Section 2: All checks, drafts or orders for the payment of money, notes or other evidence of indebtedness issued in the name of the Association shall be signed by such officer or officers and in such manner as shall be determined by resolution of the Boards of Directors. In the absence of such determination, such instruments shall be signed by the Treasurer and the Chairman or the Chairman's designee.

Section 3: All funds of the Association shall be deposited to the credit of the Association in such banks, trust companies or other depositories as the Board may elect.

Section 4: The Board of Directors may accept on behalf of the Association any contribution, gift, bequest or devise for the general purposes or for any special purposes of the Association.

ARTICLE 14

The President shall appoint such committees as are deemed necessary for the conduct of the Association's business, and unless specified elsewhere in these Bylaws, designate the chairpersons of such committees.

ARTICLE 15

Unless otherwise specified, a majority of those voting is required to approve an action of any unit of the Association. Voting privileges are extended to all General members and Meritorious members as defined in Article 7 Section 1 (A).

ARTICLE 16

Dissolution or final liquidation of the Association shall take place and the distribution of assets shall proceed as provided in the Articles of Incorporation.

ARTICLE 17

The Association shall not authorize or issue shares of stock, nor obtain any dividends nor make any loans to its member organizations, members of the Board of Directors, officers, agents or employees.

ARTICLE 18

The Association shall not be operated for profit, except that the Association shall be authorized and empowered to pay reasonable compensation for services rendered and to make payments and distribution in furtherance of its purposes as set forth in Article 3, hereof.

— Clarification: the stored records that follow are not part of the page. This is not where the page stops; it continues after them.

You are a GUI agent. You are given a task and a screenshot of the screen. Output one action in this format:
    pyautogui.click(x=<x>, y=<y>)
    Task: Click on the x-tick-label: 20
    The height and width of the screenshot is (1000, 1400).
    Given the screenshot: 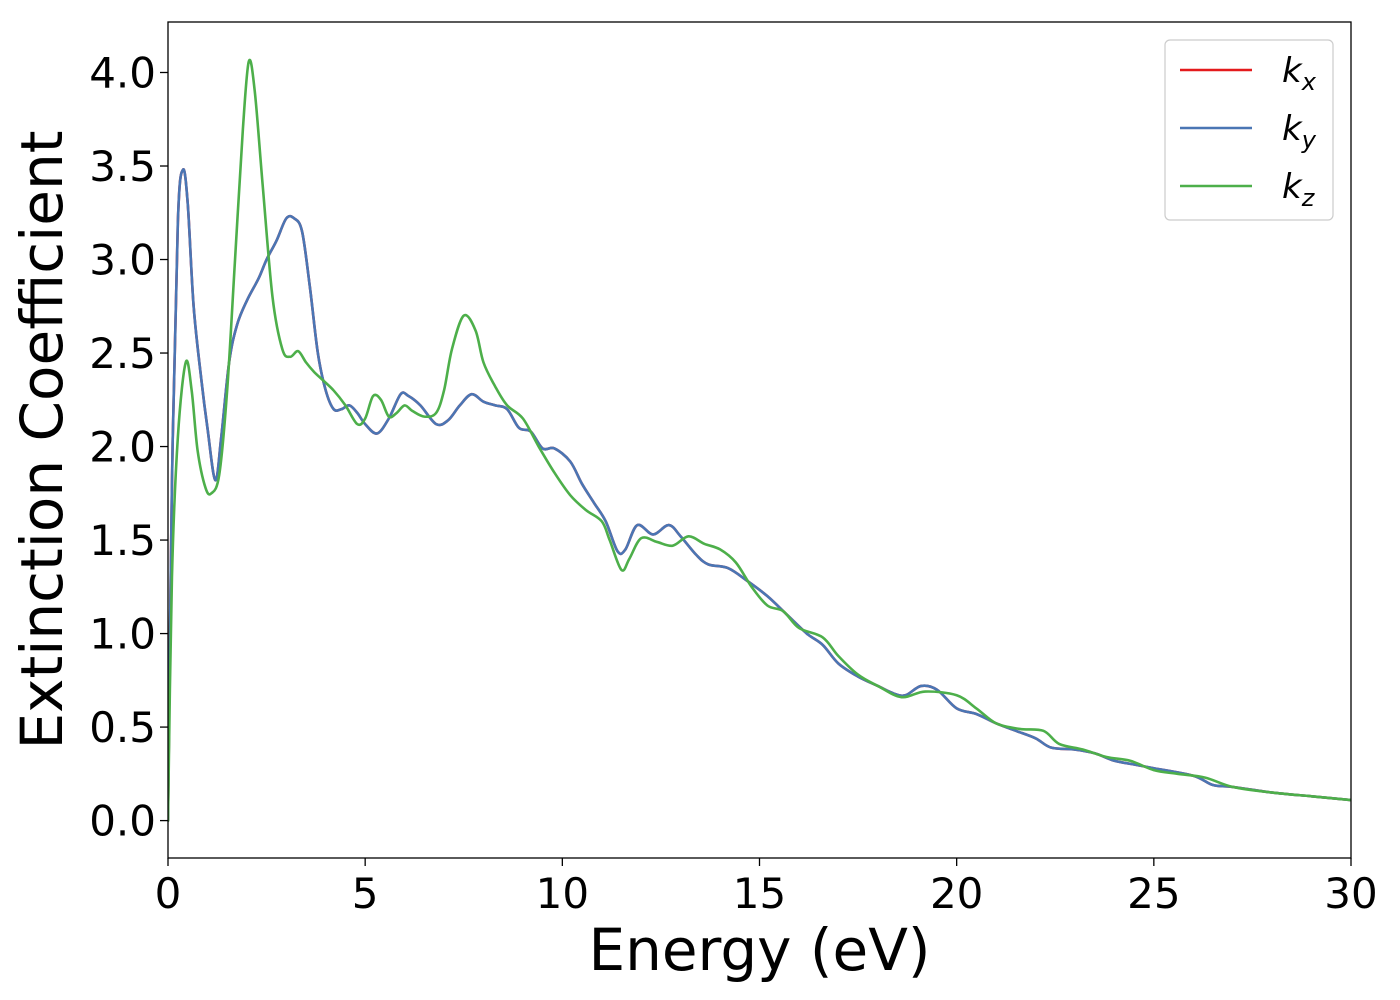 What is the action you would take?
    pyautogui.click(x=956, y=894)
    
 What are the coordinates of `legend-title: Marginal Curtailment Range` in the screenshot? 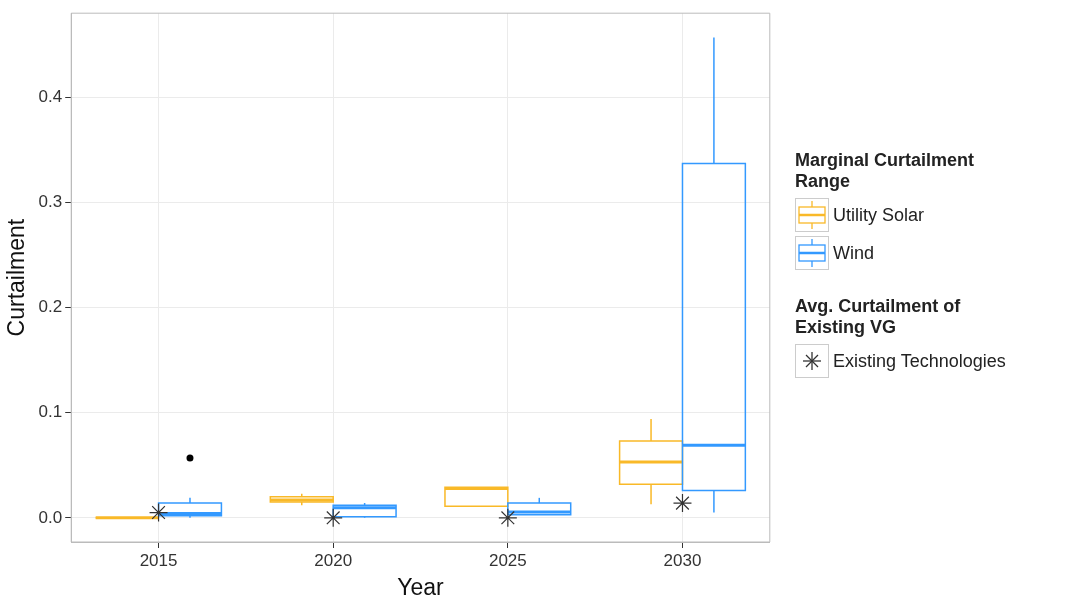 It's located at (886, 171).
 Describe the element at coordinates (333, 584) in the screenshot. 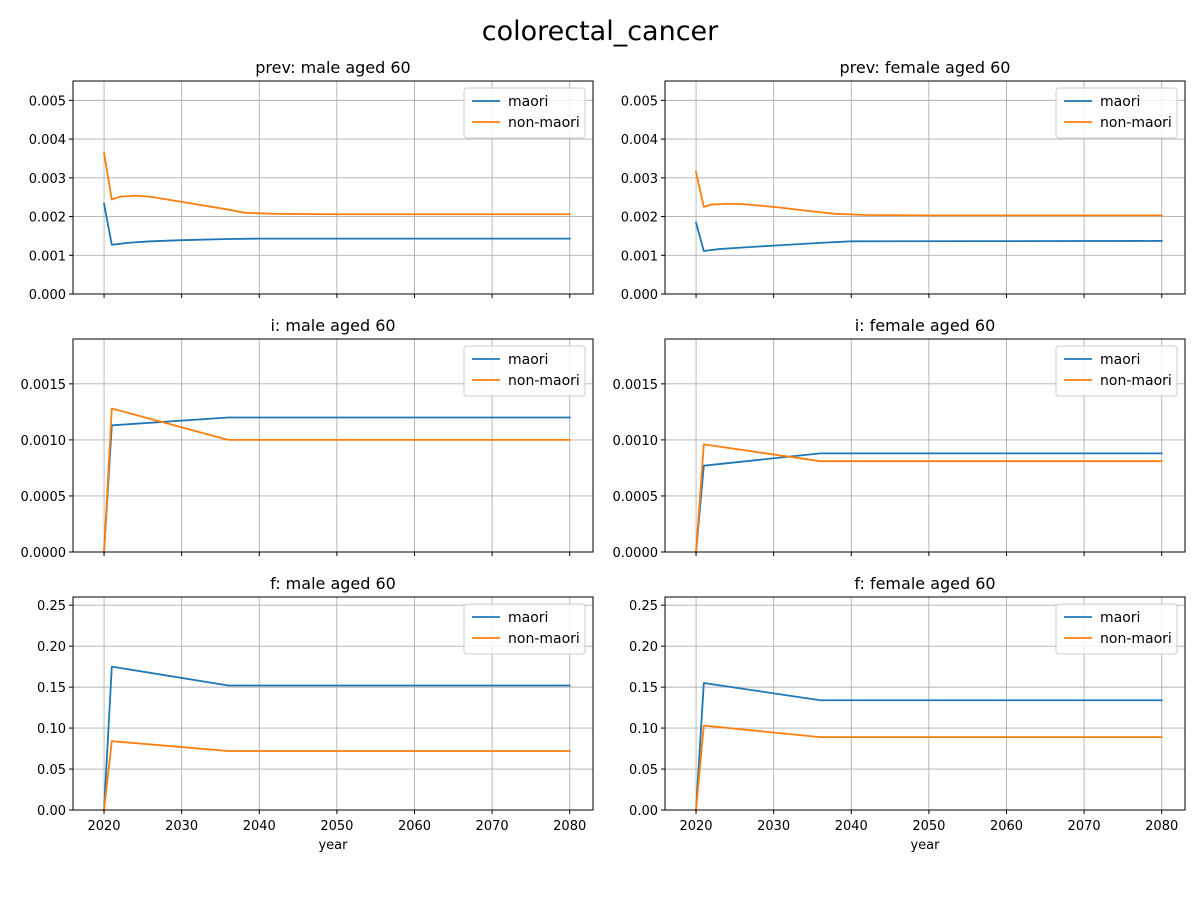

I see `subplot-title: f: male aged 60` at that location.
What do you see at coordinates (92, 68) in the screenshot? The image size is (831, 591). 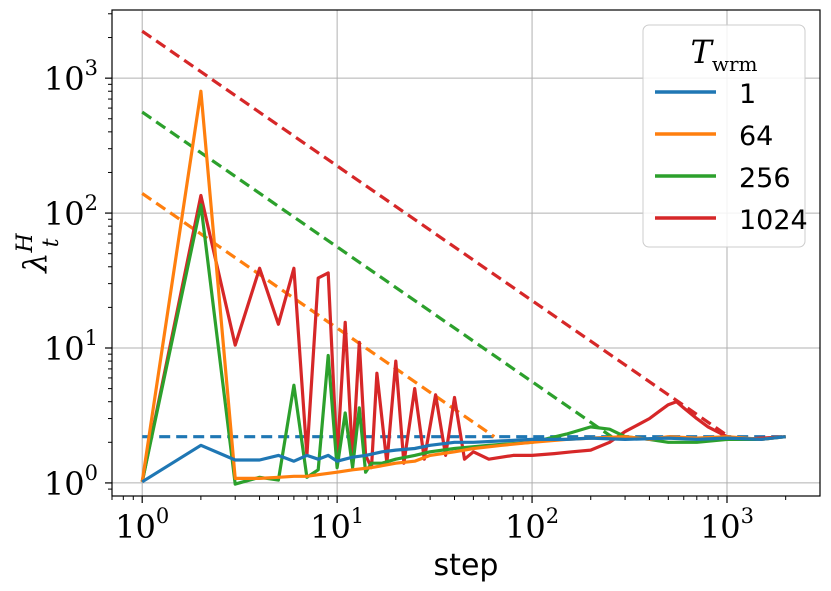 I see `y-tick-exponent: 3` at bounding box center [92, 68].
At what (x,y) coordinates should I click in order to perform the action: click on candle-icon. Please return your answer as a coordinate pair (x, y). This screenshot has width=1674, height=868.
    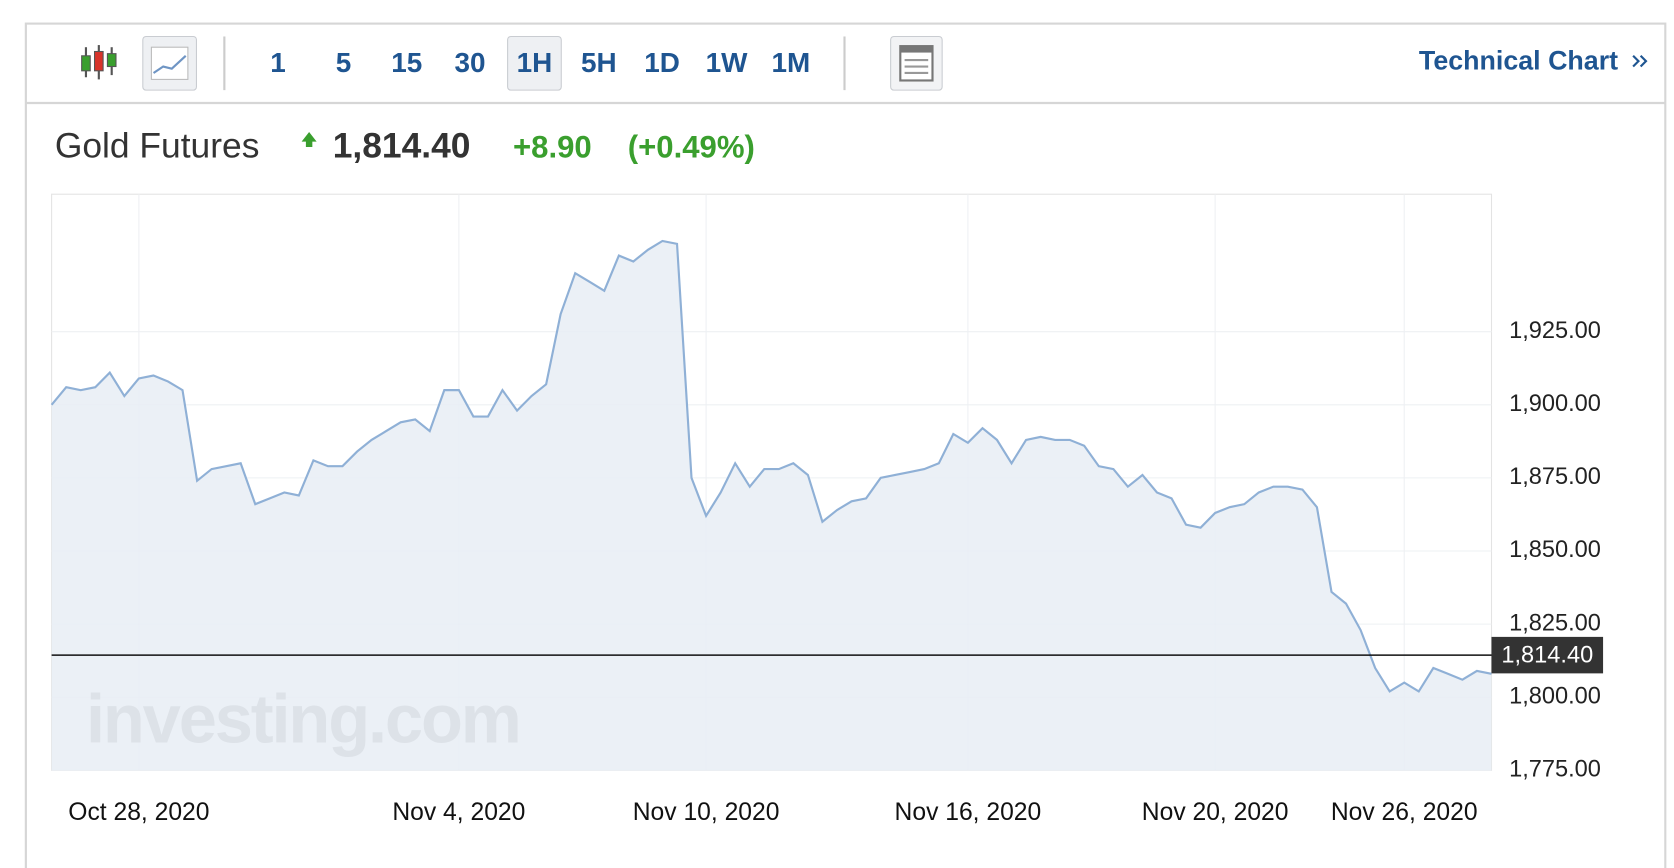
    Looking at the image, I should click on (99, 62).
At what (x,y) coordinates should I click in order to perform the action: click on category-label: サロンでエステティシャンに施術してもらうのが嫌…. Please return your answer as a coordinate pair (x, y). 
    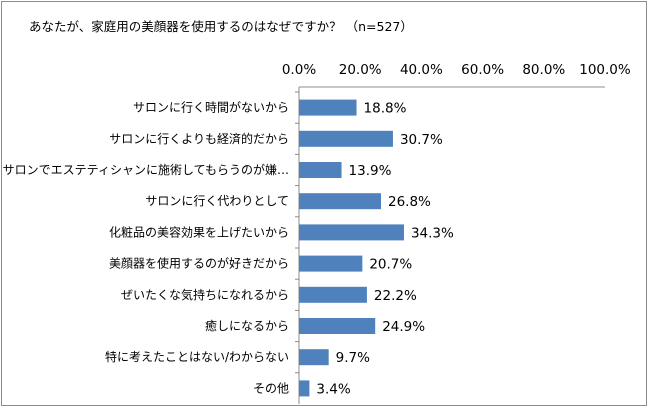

The Association shall not directly or indirectly participate in, or intervene in (including the publishing or distributing-of Statements) any political campaign on behalf of or in opposition to any candidate for public office. Notwithstanding any provisions in these Bylaws or in the Association's Articles, of Incorporation, the Association shall not carry on any activities not permitted to be carried on by an organization exempt from federal income taxation under Section 501 (a) of the Internal Revenue Code of 1954 as an organization described in Code Section 501 (c)(3), (or corresponding provisions of any future United States internal revenue laws). No substantial part of the activities of the corporation shall be the carrying on of propaganda or otherwise attempting to influence legislation, except that the corporation may elect to have provisions of Section 501 (h) of the. Internal Revenue Code of 1954 (or corresponding provisions of any future United States internal revenue laws) apply with respect to such activities.

ARTICLE 19

The rules contained in the most recent edition of Robert's Rules of Order shall govern the Association in all cases in which they are applicable and in which they are inconsistent with the Articles of Incorporation, these Bylaws, and any special rules or order the Association may adopt.

ARTICLE 20

These Bylaws may be amended or revised upon the recommendation of the Board of Directors, by a two-thirds (2/3) majority vote of those active members voting. At least thirty (30) days notice of a scheduled vote by the active members of the Association shall be provided in writing to all active members.